Well, it takes decades to train – the average age to complete your specialist training in emergency medicine is around 30.
Delay at WA border doesn’t help
The delay in opening the border has also aggravated personnel problems.
Much of our junior workforce comes from the UK and Ireland. Every state in Australia wants them to come to their state because they are desperately needed everywhere.
But now WA is the only state that will quarantine them for 14 days. In all other states, they can go straight to work – and to the beach. If I were a young doctor, obviously I would choose to work.
So what is the solution ?
We must quickly make our hospitals big enough, with enough staffed beds. The WA government promised a significant increase in the number of hospital beds.
We need to have the surge capacity in our hospitals to cope with normal activities in the future. Currently, we don’t even have the surge capacity to handle a weekend, let alone a pandemic.
We need to make hospitals respiratory safe. Most WA hospitals have very limited capacity to separate non-COVID and COVID patients – especially in ER waiting rooms. That’s why we have tents out front. Every new hospital built in the future must be respiratory safe, and older hospitals must be modernized.
We must also ensure that hospitals are a pleasant and safe place to work. Working days of 12 hours in a row without breaks must come to an end.
COVID education is key
But for now, as cases increase, my message to the people of WA is, despite all of this, please don’t panic. For most vaccinated people, the Omicron strain of COVID-19 is a mild illness. Take simple precautions and follow public health guidelines. We’ve seen many presentations from people with mild COVID-19 in other states who were going to the ER just because they didn’t know what to do.
The WA government has very recently created the WA COVID Care at Home program and I encourage people with COVID-19 to refer to this resource for guidance, first. If the symptoms get worse, please come see us.

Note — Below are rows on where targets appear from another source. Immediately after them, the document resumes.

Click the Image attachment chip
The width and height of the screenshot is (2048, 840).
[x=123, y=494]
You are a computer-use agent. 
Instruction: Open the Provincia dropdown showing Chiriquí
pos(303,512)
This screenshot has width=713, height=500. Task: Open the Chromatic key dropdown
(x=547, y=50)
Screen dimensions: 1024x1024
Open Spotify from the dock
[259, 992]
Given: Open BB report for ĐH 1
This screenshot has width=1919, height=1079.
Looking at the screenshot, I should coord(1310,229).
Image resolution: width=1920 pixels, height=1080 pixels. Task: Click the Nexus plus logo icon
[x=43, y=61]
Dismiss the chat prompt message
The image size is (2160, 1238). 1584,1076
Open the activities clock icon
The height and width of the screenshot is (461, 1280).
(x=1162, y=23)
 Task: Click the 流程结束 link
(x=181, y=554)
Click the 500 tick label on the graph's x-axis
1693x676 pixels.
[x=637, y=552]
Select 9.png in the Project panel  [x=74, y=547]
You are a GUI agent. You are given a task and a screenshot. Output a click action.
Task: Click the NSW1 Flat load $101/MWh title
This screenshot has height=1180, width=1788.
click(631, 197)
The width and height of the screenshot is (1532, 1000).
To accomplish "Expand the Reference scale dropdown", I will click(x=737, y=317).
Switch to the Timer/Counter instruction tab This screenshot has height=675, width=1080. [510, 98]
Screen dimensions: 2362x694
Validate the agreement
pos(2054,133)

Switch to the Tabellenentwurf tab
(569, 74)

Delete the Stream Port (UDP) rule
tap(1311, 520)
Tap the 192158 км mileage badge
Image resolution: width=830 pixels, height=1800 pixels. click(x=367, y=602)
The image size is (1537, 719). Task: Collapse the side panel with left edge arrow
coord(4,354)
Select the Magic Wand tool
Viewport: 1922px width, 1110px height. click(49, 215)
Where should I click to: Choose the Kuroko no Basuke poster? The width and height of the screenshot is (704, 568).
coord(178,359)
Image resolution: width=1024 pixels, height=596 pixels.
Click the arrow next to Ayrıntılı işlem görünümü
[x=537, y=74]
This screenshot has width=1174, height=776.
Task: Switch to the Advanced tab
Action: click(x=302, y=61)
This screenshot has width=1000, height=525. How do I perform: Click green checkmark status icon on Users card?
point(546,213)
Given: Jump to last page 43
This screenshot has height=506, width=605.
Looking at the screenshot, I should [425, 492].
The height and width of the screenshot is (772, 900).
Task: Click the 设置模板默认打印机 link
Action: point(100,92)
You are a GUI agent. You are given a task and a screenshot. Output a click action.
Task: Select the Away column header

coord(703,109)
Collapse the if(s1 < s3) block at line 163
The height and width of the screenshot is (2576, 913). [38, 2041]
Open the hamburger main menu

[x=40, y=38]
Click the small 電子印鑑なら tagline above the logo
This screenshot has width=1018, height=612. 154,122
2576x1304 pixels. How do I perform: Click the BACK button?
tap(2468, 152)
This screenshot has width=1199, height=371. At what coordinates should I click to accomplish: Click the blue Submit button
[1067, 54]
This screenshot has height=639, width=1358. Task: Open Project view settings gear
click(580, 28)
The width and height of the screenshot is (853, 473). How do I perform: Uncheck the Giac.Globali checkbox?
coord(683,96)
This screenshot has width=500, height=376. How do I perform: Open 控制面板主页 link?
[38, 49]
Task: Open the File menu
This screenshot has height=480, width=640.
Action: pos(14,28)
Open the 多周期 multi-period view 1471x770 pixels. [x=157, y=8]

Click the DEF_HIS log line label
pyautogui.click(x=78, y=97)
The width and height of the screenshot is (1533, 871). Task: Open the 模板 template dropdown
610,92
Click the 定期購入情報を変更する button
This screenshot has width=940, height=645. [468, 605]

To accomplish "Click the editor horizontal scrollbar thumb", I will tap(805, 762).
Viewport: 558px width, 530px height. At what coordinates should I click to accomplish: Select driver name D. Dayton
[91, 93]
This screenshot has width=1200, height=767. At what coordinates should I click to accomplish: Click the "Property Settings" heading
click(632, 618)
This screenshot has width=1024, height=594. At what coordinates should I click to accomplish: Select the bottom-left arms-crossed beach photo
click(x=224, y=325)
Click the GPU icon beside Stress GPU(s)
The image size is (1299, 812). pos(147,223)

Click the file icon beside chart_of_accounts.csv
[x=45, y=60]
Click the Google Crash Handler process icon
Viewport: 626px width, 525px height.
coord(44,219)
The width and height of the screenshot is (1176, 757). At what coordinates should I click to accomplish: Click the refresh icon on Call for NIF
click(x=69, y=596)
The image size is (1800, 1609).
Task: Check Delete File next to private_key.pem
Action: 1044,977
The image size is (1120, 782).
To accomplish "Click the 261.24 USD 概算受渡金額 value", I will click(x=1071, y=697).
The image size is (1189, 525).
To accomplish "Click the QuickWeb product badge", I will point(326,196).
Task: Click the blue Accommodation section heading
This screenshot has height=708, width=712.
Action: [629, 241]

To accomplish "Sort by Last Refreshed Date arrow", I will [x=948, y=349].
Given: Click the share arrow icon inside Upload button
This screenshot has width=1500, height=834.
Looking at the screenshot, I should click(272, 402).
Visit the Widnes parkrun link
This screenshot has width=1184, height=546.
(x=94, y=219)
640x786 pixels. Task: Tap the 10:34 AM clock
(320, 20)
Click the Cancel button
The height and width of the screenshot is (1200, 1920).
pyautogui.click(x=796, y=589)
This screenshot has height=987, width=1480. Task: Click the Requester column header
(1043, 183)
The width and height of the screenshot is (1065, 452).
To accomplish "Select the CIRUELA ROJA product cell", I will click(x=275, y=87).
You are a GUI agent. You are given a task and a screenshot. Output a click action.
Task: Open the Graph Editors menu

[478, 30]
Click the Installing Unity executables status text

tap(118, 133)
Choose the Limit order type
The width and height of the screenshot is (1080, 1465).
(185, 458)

We know some people may be afraid that due to overcrowding and COVID-19, we won’t be there for them in a medical emergency.
To my colleagues in health care and government, as we go through this, we need to remember how it feels and use what will be the greatest challenge of our professional careers as the impetus for the whole reform of the healthcare system. much-needed health. We need us all to work together to reinvent a better way of doing things.
It seems likely that we have already had our last zero COVID day in WA. So, are we ready? As always, I reply that we are as ready as we are going to be.
Dr Peter Allely is a Perth-based emergency physician and the Western Australian Faculty Chair of the Australasian College for Emergency Medicine.